Interfaces properties in solar cells play a crucial role on the device's performance and stability, hence the importance of investigating the chemical behavior at the buried interfaces in solar devices. This work aims to develop an innovative methodology of coupling two in-depth profile characterizations, to accurately and reliably investigate the chemical composition from the surface to the interfaces. Hence, Glow Discharge Optical Emission Spectroscopy (GD-OES) and X-Ray Photoelectron Spectroscopy (XPS) were applied consecutively on half-cells. First, an optimization of the operating conditions was carried out to minimize the degradation of the perovskite layers. In the case of GD-OES not only the Radio Frequency power and the plasma gas pressure are changed, but also the nature of this gas (Ar, Ar/O). Secondly, the craters resulting from profiling by GD-OES were chemically studied by XPS in order to determine the chemical composition at different level of the layer as well as in the interface area. We observed that all the conditions employed for GD-OES profiling led to a systematic reduction or oxidation of lead as well as the degradation of the organic part and iodine loss, more or less pronounced depending on the plasma gas.

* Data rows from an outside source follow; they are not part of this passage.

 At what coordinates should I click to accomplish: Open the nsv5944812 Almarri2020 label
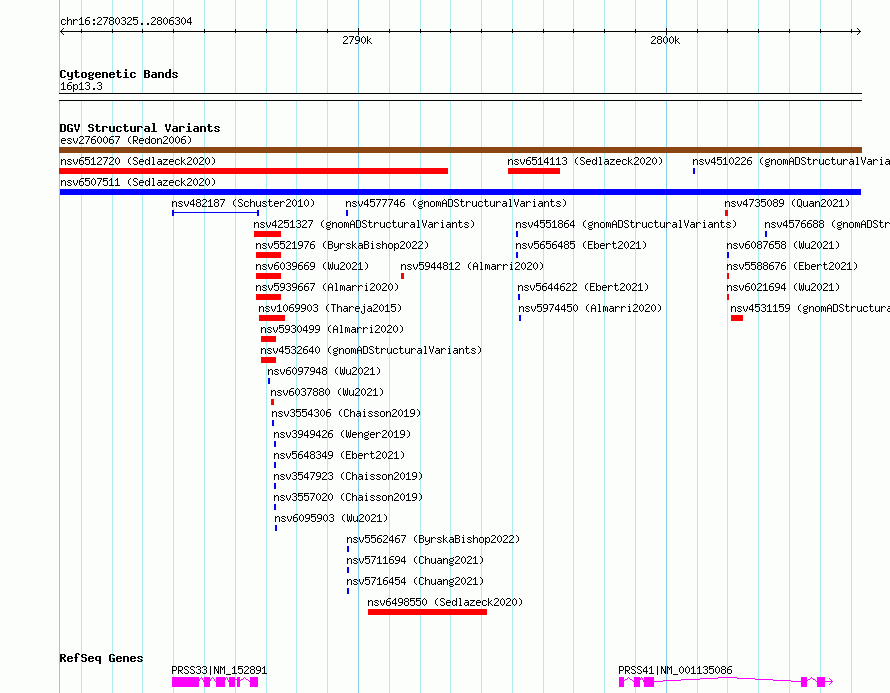click(472, 266)
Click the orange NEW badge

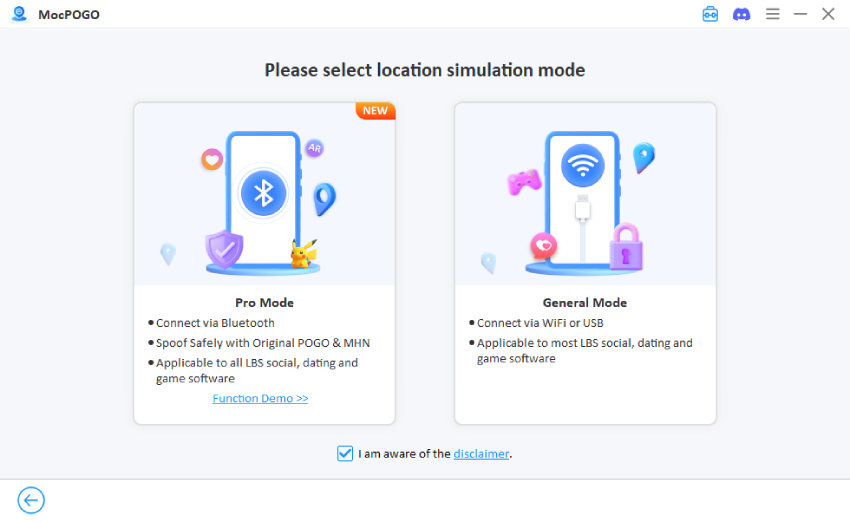(x=376, y=110)
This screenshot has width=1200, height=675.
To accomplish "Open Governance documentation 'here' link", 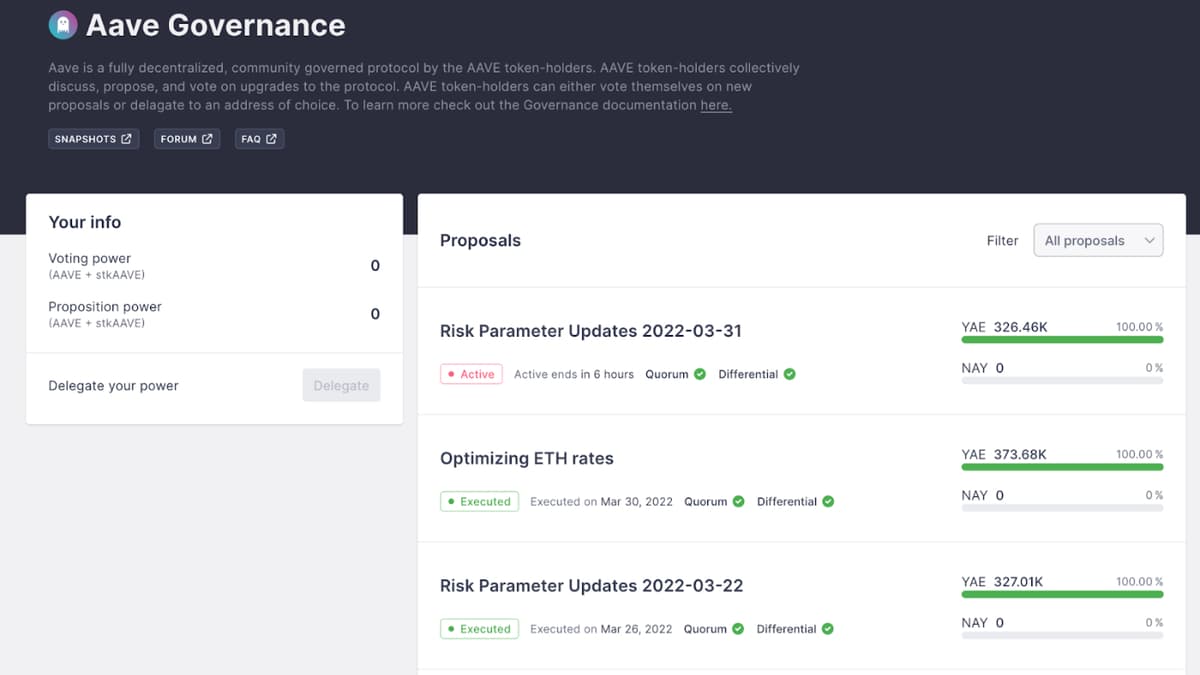I will (x=716, y=105).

A comparison of SEM (Scanning Electron Microscopy) images inside and outside the craters also showed a remarkable change in the surface morphology for a bombarded surface by Ar or Ar/O. Once this coupling optimized, it was applied on a complete solar device as a first step to sputter the Au contact electrode and reach the HTL/Perovskite interface with minimum degradation of the perovskite layer.